Setelah masuknya birokrasi Belanda ke Minangkabau, Alam Minangkabau berubah
nama menjadi Sumatra Weskust (Sumatera Barat), dan kawasan luhak menjadi bagian yang
berubah-rubah, seperi afdeeling (kabupaten), yang kemudian diwariskan sampai era
kemerdekaan. Sejak era kemerdekaan geografis Minangkabau juga mengalami banyak
perubahan, misalnya hilangnya beberapa nagari Minangkabau karena digabung ke propinsi
terdekat, seperti Bangkinang dan Teluk Kuantan di Riau.
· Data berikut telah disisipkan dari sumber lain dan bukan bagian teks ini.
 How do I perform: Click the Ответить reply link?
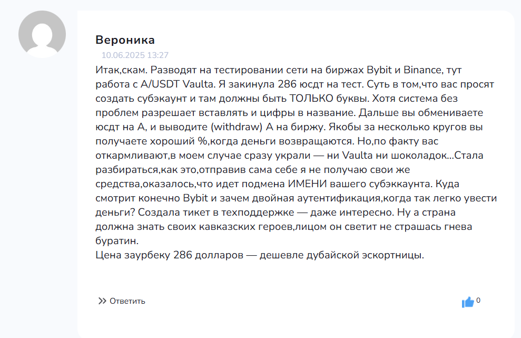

Menurut hitungan Westenenk jumlah
nagari di Minangkabau pada mulanya lebih dari lima ratus buah.
Perubahan yang lebih parah justru terjadi di masa Orde Baru, di mana nagari diganti dengan
desa sebagaimana lazimnya di daerah Jawa. Bahkan seringkali nagari dipecah ke dalam unit-
unit desa. Dalam era reformasi ini ada usaha untuk membangun kembali nagari sebagai desa
tradisional orang Minangkabau, namun ini ternyata menimbulkan banyak persoalan dan bahkan
menjadi polemik yang berkepanjangan.